Fantasia 2018: ‘Cam’ Review
Stars: Madeline Brewer, Patch Darragh, Devin Druid, Samantha Robinson, Melora Walters | Written by Isa Mazzei | Directed by Daniel Goldhaber
The internet. The great democratiser. In the case of sex work it has allowed women to take control of how, when and where they work – mainly through cam sites like Adultwork, Chaturbate, MFC and more…But despite the ease of access to a performance outlet, the audience has access too – to performers lives, their personalities, etc. Yet there has to be boundaries. Which is why many sex workers create online personas, some using their own character traits others inventing entirely new ones, to create an extra layer of protection between their online life and their offline life.
Very much a “what if?” tale, Cam takes that idea of created personas and asks what if our online personas took on a life of their own?
“I don’t do public shows, I don’t tell my guys I love them and I don’t fake my orgasms.” These are boundaries that Alice (Madeline Brewer) strictly maintains in the daily hours that she becomes her webcamming alter ego Lola. She keeps her performance work tightly sandboxed from her personal life, as it must be. One day, Alice finds herself unable to log into her account. Someone is already on, using her profile. She hits the site as a guest and discovers that somehow, against all reason, she’s been replaced on her page with an exact duplicate of herself, inexplicably camming from her very home. A duplicate that knows personal things only she could know. And is extremely less guarded about any issues of privacy.

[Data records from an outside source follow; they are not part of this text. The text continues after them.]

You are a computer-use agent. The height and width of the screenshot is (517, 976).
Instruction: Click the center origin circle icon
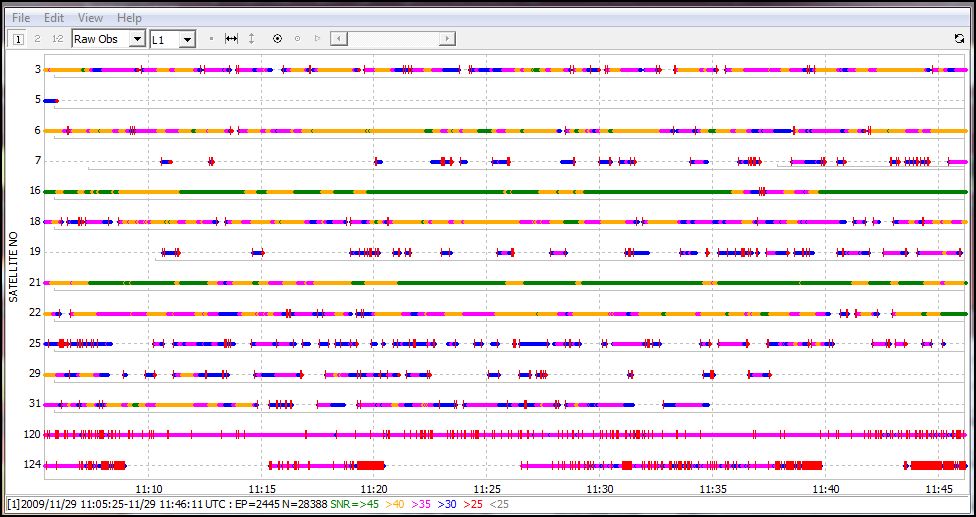tap(277, 39)
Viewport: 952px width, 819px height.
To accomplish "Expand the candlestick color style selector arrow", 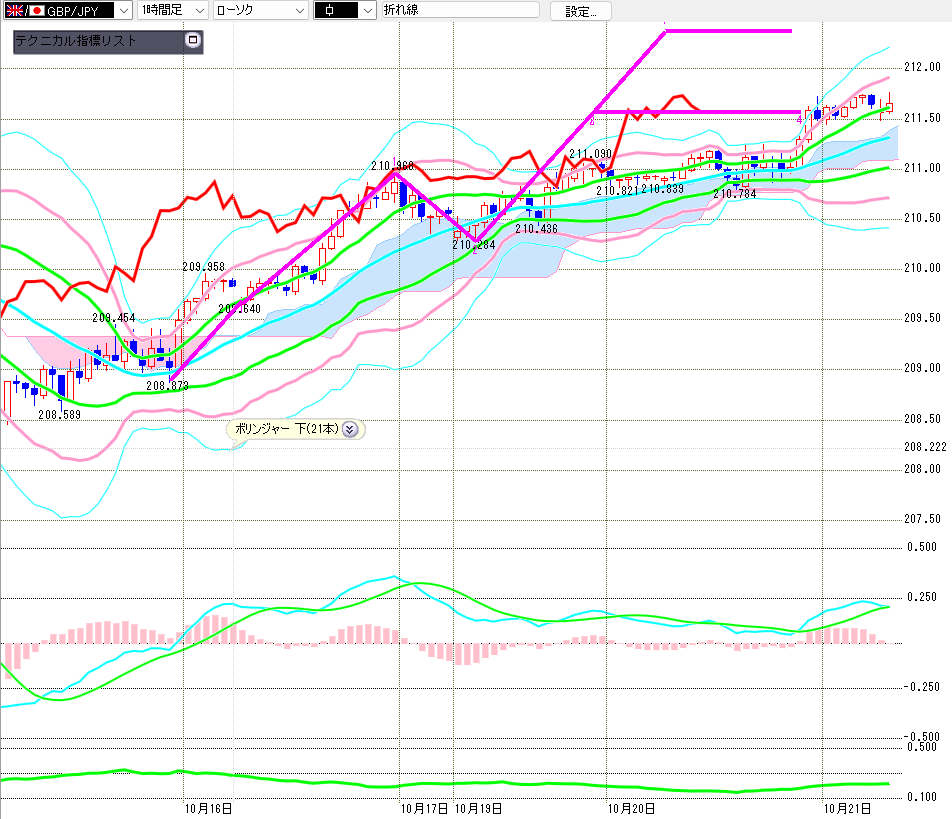I will 368,10.
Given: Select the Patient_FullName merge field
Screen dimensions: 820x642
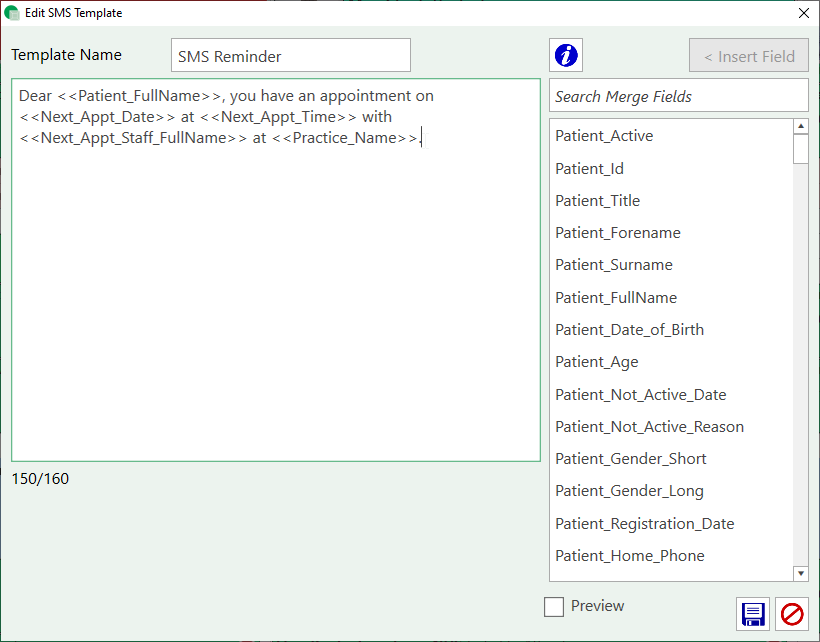Looking at the screenshot, I should pyautogui.click(x=616, y=297).
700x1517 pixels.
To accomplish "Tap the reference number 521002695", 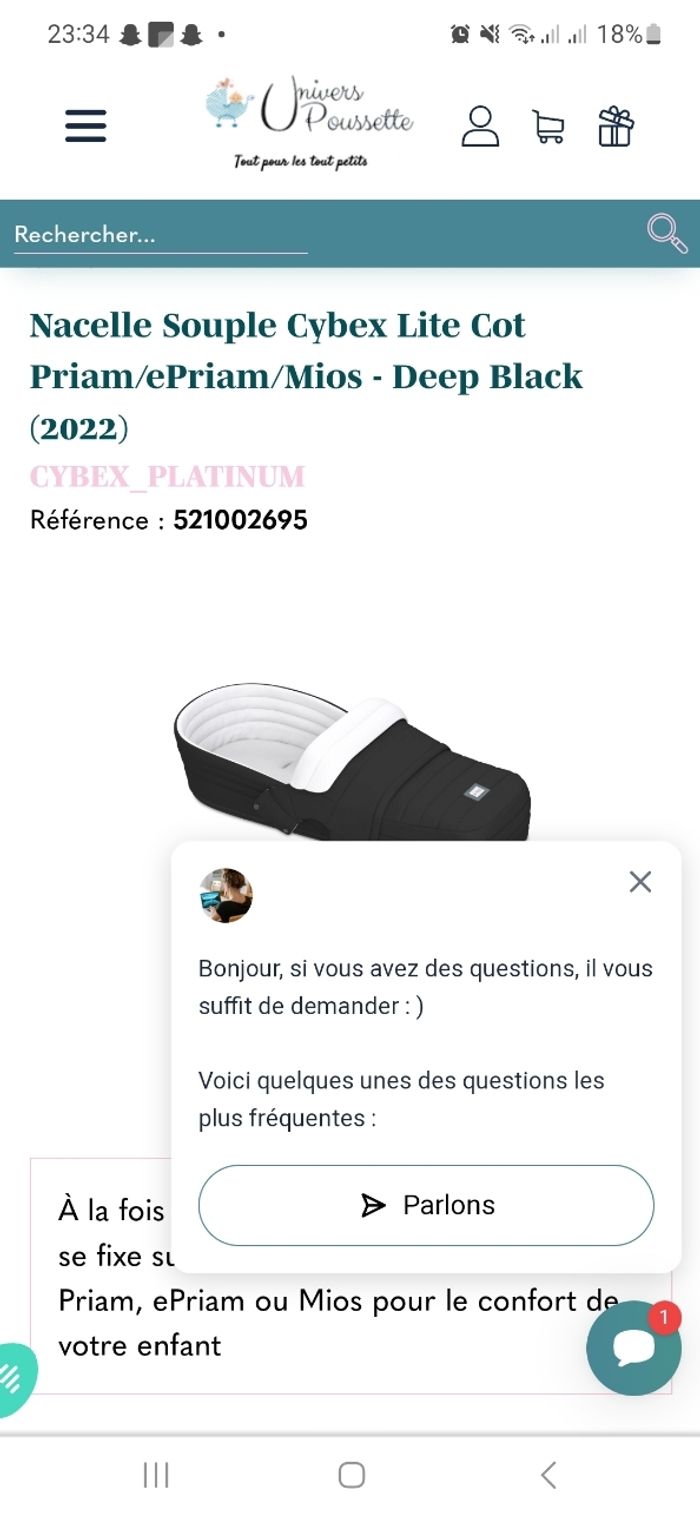I will pos(240,520).
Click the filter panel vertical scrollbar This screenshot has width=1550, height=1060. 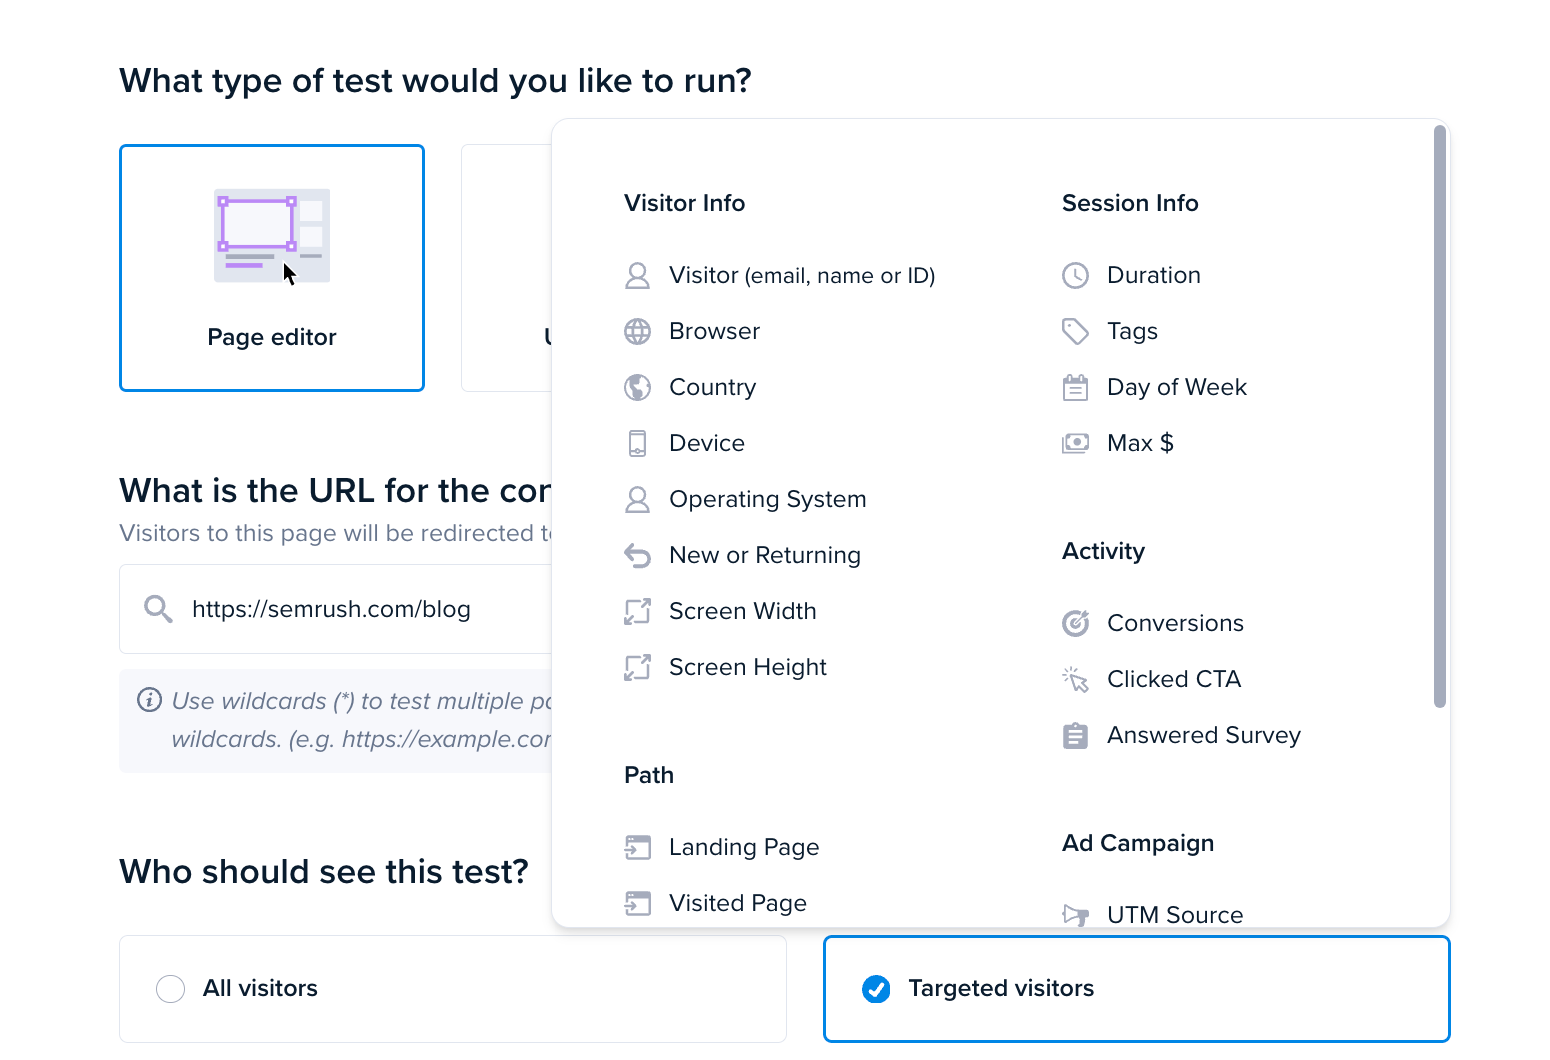pos(1440,416)
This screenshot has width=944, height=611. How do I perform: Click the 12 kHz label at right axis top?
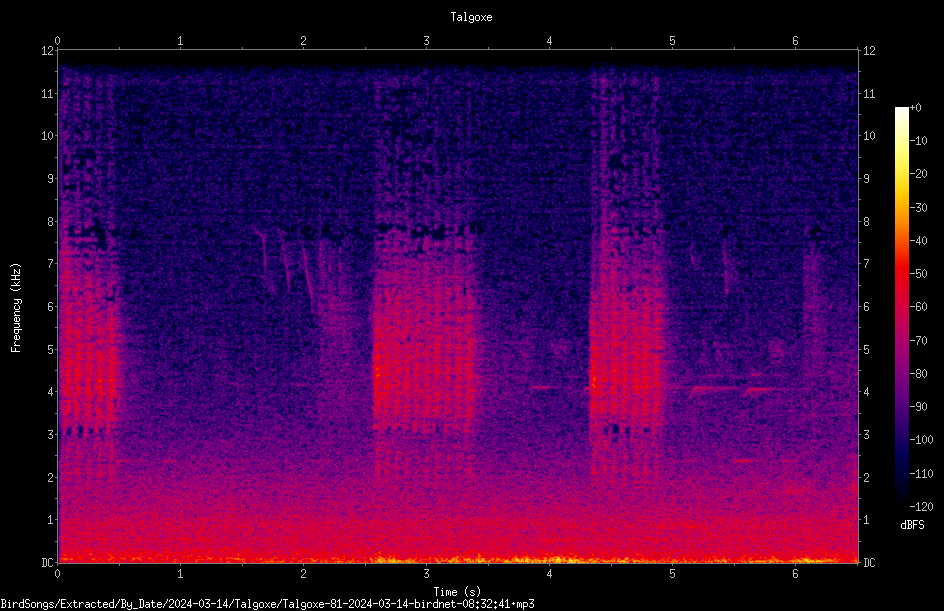pyautogui.click(x=869, y=51)
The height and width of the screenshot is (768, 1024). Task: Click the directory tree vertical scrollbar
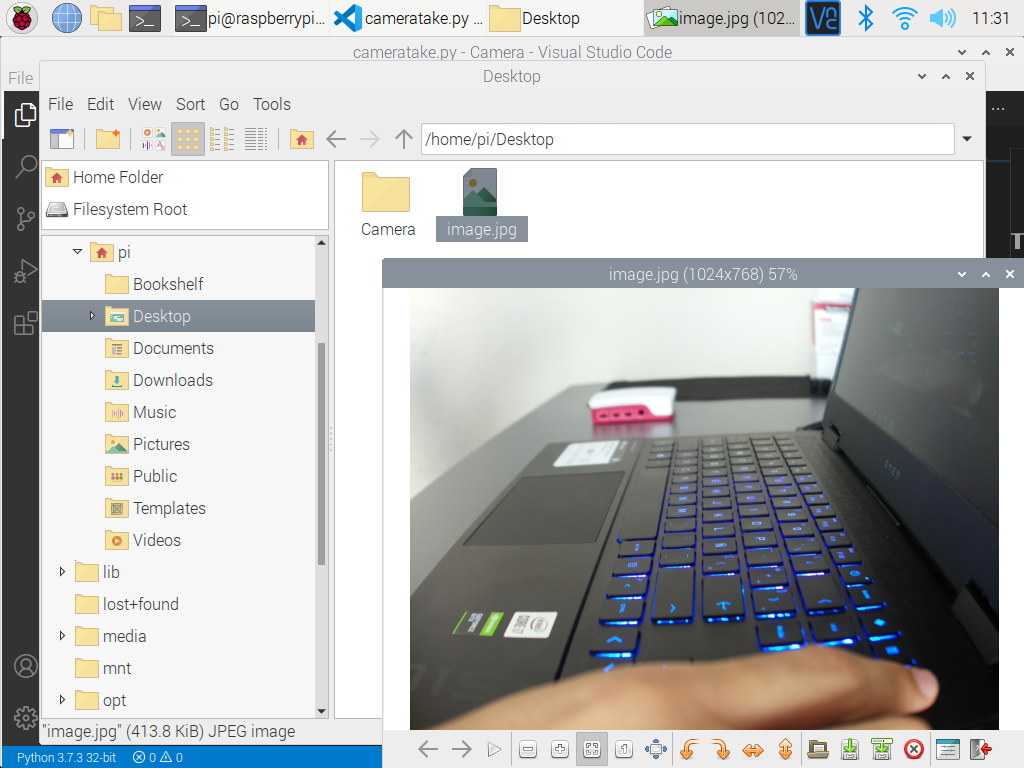(x=321, y=450)
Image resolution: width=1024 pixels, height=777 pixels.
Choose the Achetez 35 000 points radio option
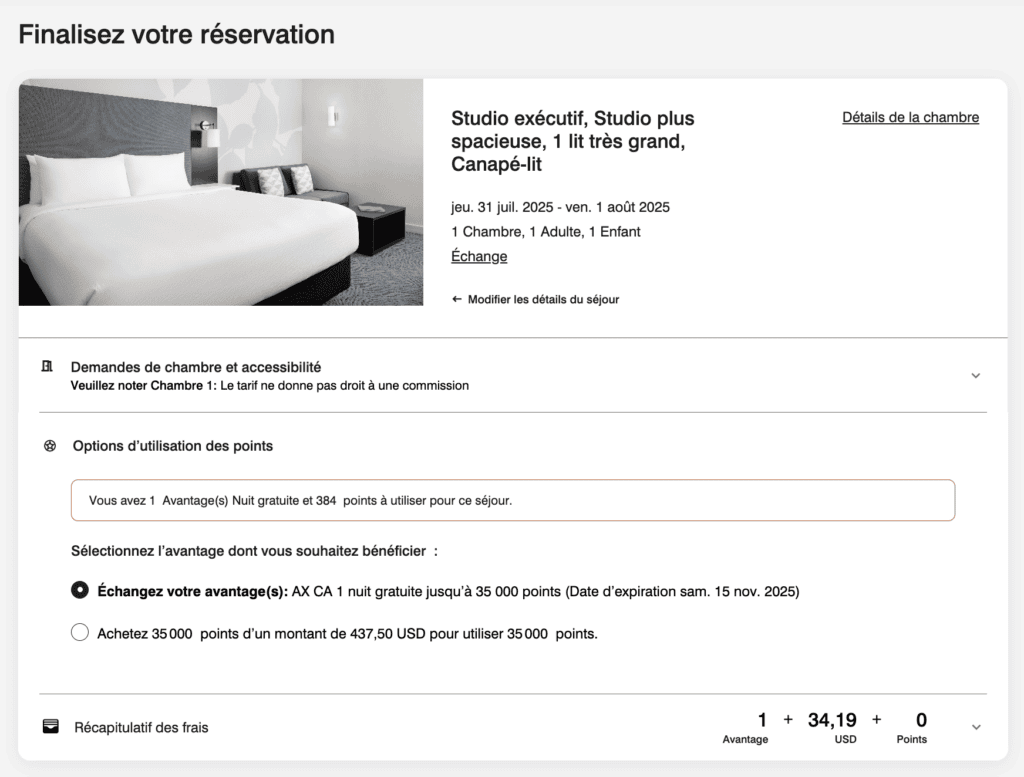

Starting out showing what the life of a cam girl entails: chatting to those watching her shows, planning extravagant games to play, sex shows to arrange… all the time pursuing the goal of being the top-rated girl on the site. To do so involves a combination of viewership and payments from the punters watching, requesting Lola to do certain tasks in return for larger and larger “tips.” Only Lola’s shows aren’t your normal cam shows – I doubt there’s any cam girl working on MFC (aka MyFreeCams), the site on which the machinations of camming in this film are CLEARLY based on, has ever taken to slitting her own throat! Lola does, which is why – honestly – its not stretch of the imagination to picture her going further, darker and even more extreme when her doppelganger takes over…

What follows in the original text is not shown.